Physics and astronomy provide examples of the walled garden approach. The Large Hadron Collider (LHC) project, held up as the archetypal big data sharing example, rapidly sends petabytes of data to collaborators globally.⁴⁶ However, this is not open data sharing. Data sharing occurs only within the consortium. The first release of open data was in 2021, roughly a decade after the data was originally collected.⁴⁷ The Laser Interferometer Gravitational-Wave Observatory (LIGO)⁴⁸ has a similar approach: there is extensive sharing within the consortium, with clear rules for data use and consequences for misuse, but little data release outside the walls. With a walled garden approach, data is shared only with known and trusted individuals and institutions that are held accountable if trust is misplaced. In the biomedical domain, the All of Us research project⁴⁹ and the National Covid Cohort Consortium (N3C)⁵⁰ are among the best known examples of walled gardens.
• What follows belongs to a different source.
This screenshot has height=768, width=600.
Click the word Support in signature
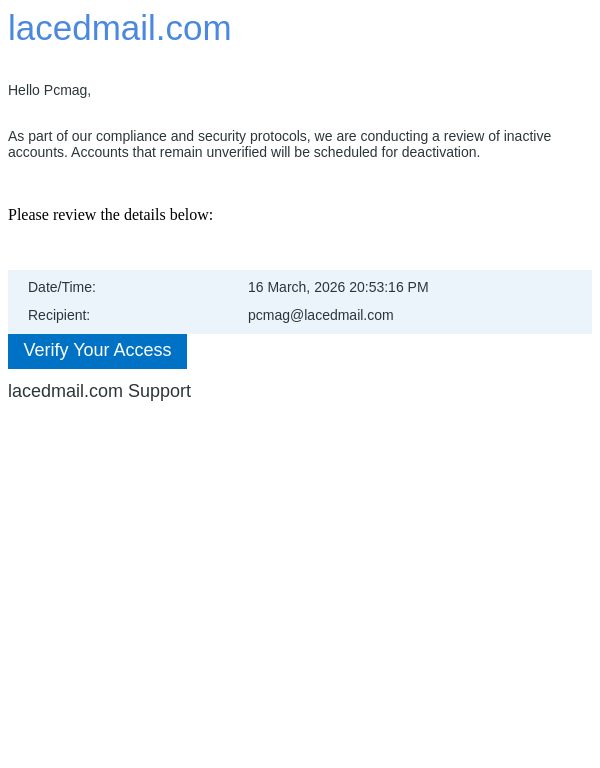tap(159, 391)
For walled gardens to succeed, several considerations must be addressed. First, developing and maintaining the garden will involve significant infrastructure investment. For the LHC, LIGO, All of Us, and N3C, the data management infrastructures were massive multi-year, multimillion dollar endeavors that required large development teams and ongoing multimillion dollar operations expenditures. Entities, such as the European Council for Nuclear Research (CERN), the NIH or the National Science Foundation have resources of that scope. Second, someone must build the walls. Access to the garden should be though national centralized identity management. Only a large, national entity, such as the NIH, has identity management systems of sufficient scale. Third, the governance of the garden must be trusted and trustworthy. There should be clearly articulated principles and allowed uses for the data. For example, will for-profit researchers be granted access? What are researchers’ obligations for disseminating results derived from the shared data? Whether the governance is appointed or democratic, public or private, the users of the garden must have confidence that data within the garden will only be used for appropriate purposes. Fourth, rules without punishment are not deterrents. The penalties for data misuse must, as SACHRP recommends, be severe enough to be an effective deterrent. Rule violations should be considered scientific misconduct and addressed accordingly. Scientific misconduct is much more common that we often like to admit.⁵¹ In physics or astronomy, getting thrown out of the LHC or LIGO consortia as a result of bad behavior could be career ending. Penalties should also anticipate that not all garden users will be traditional academics, and that purely academic penalties may not be sufficient. Each email that violates the CAN-SPAM Act⁵² can result in a penalty of $46,517 with no limit to the total fine. Clinical data privacy violations are generally considered more serious violations than spam email, and the penalties should reflect that. Finally, to maximize the scientific and societal benefit, entry to and use of the garden must be affordable. Some current gardens, such as All of Us, charge for cloud compute time above a basic allocation. User fees should never make access to the garden so onerous or expensive that only major corporations and elite universities can pass through the metaphorical gate.

Adequate general purpose walled gardens for potentially identifiable biomedical data are not widely available today. So, what can individuals and institutions do now?

In conclusion, we would suggest that Scott McNealy’s privacy nihilist view was half right.⁹ With everything happening today, we have close to zero privacy. But we do not need to “get over it” and give up. We can and should do better. The first step is to stop believing that we can truly anonymize data.